At RealClearPolitics, James Ceaser writes that the 2012 election resulted in the status quo:  a Republican House v. a Democratic president and Senate.
Yet in this very sameness, it was not hard to discern that the country was now a different place. If, as both candidates acknowledged, America was set on a path of fundamental transformation—with a form of nationalized medical care and a dramatically higher level of government involvement in society—then the simple act of keeping the status quo was one of the most important “decisions” in American history. The 2012 election served to consolidate what Barack Obama had already set in motion four years earlier, even if his campaign, for tactical reasons, did not always emphasize this fact.
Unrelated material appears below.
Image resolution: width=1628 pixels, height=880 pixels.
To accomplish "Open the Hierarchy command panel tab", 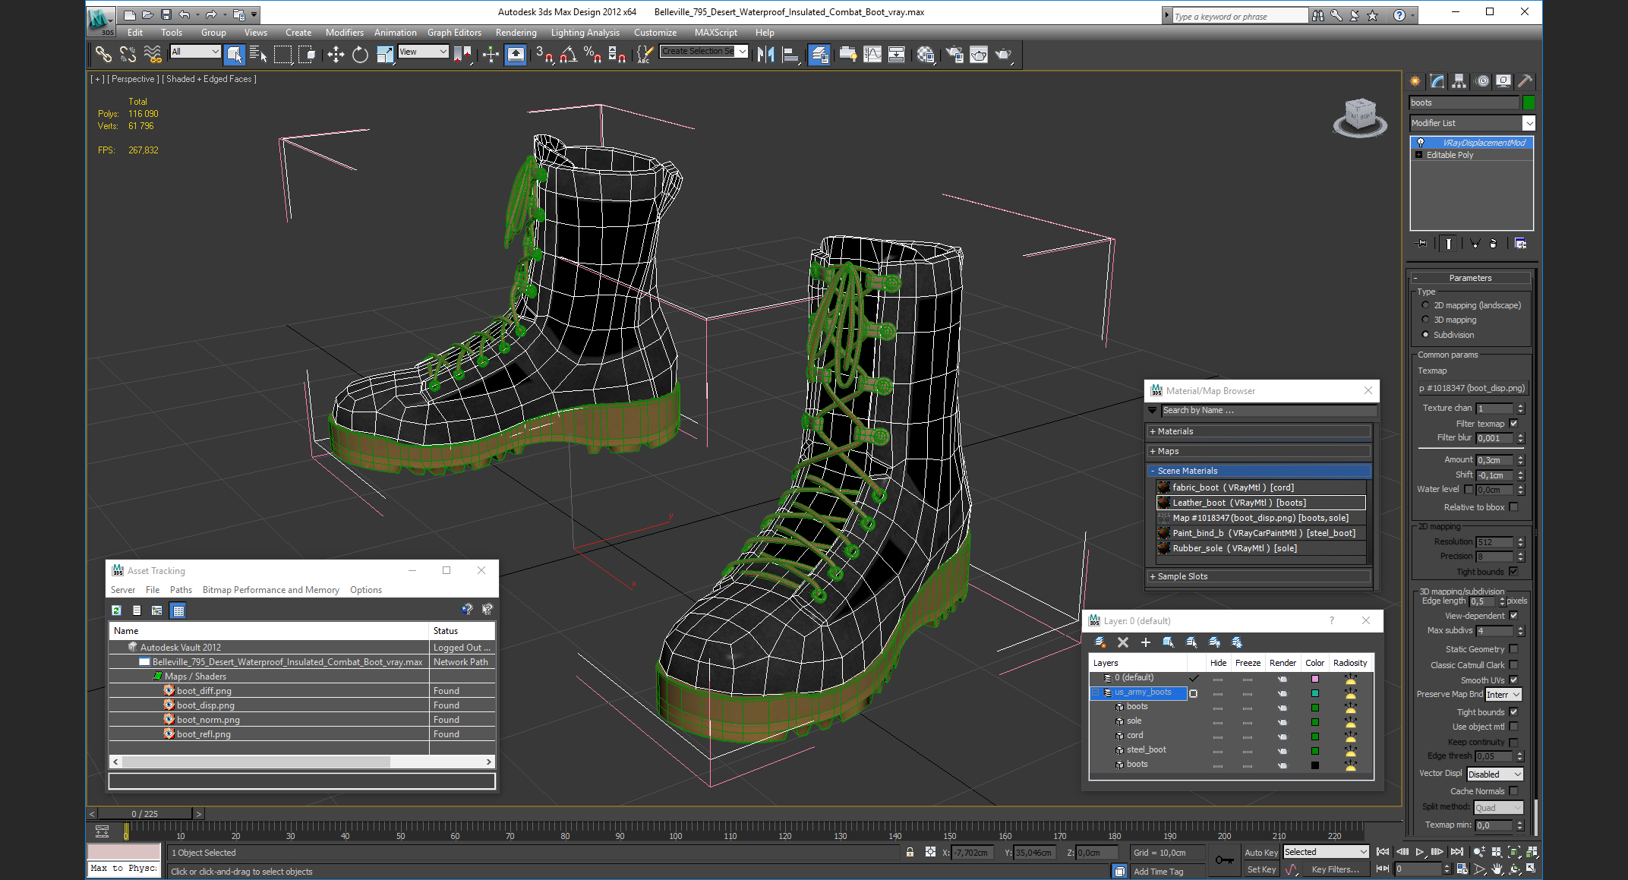I will click(x=1459, y=81).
Not so the Republicans, who promised to eliminate the Affordable Care Act and to begin to reduce government involvement in the economy and society to pre-2008 levels. Their failure to win the presidency spells defeat. By not losing, Obama can now safeguard the measures passed during his first term. Future disputes will have to deal with the new order’s consequences, but the order itself will not be wholly undone. The politics of America will resemble more the “blue” model of California and Illinois, which focus on coping with the added demands of a larger government, then the “red” model of Indiana or Ohio, which have sought to hold the line or scale back what government is asked to do.
Yet when it comes to enacting a governing program, the 2012 election was hardly favorable to President Obama. He won no mandate for a new major agenda—indeed, he hardly bothered to ask for one, except for raising taxes on the wealthy. The aim of his campaign was to retain the keys to the presidential office, at virtually any cost. He succeeded by hanging on. Obama made history in 2012 almost as much as he did in 2008. For the first time, an incumbent won re-election to a second term while receiving a smaller share of the vote than in his first term. In 2008, he had received 53% of the vote; in 2012 it was 50.6%. All other victorious incumbents—most recently Richard Nixon, Ronald Reagan, Bill Clinton, and George W. Bush—gained strength, Obama lost it. This singularly unimpressive result was obscured on election eve by his singularly impressive victory in every state in which the two candidates had actually engaged: Florida, Ohio, Colorado, Virginia, New Hampshire, Nevada, Iowa, Pennsylvania, Wisconsin, Michigan, and Minnesota. Watching these states fall one by one on election eve was like witnessing a juggernaut.